─── Records supplied ───

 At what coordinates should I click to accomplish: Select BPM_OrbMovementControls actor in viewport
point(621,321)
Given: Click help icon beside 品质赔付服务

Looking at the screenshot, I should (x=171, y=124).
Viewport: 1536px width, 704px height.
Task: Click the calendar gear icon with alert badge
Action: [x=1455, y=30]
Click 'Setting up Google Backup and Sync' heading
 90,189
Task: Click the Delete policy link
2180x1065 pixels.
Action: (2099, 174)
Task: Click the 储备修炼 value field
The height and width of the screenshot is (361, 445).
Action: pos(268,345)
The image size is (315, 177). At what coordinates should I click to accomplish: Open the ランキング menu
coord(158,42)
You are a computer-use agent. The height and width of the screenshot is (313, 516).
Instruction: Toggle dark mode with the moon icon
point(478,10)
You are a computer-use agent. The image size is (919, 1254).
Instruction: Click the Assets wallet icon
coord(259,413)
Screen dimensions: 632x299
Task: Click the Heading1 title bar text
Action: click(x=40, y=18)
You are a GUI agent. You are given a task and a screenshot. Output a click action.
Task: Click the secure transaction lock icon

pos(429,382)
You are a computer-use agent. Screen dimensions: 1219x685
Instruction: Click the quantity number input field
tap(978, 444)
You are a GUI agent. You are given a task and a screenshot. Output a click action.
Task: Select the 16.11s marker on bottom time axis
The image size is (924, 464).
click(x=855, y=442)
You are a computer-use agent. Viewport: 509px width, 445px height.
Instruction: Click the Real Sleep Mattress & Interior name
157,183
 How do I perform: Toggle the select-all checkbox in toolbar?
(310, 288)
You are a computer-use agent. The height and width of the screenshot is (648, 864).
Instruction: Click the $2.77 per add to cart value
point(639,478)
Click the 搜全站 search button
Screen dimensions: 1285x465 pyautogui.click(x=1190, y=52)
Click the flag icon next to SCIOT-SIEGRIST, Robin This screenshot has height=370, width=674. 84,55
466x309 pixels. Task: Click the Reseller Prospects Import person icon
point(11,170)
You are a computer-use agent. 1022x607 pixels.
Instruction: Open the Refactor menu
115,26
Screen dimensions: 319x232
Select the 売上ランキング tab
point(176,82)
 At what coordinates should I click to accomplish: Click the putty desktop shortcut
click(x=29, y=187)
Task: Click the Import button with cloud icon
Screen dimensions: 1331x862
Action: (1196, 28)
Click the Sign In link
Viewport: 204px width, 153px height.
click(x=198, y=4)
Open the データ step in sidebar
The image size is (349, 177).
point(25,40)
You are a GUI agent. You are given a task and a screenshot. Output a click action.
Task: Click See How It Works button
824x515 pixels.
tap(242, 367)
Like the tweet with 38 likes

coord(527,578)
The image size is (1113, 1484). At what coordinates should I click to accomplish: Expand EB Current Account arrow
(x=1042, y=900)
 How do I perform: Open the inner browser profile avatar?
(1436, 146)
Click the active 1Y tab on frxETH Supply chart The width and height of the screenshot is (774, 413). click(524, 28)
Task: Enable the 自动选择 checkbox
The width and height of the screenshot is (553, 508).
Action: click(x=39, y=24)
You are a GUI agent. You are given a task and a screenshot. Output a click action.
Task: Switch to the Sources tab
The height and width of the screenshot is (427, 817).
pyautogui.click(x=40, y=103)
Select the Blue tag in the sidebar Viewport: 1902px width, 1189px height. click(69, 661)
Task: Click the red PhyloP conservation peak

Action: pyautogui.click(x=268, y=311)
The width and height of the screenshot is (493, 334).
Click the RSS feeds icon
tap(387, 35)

───

● Written exercise
Count the lines in the items above that contain the string "pixels", treating uppercase and lowercase letters as different. Reply with the number alone.

● Solution to this exercise
4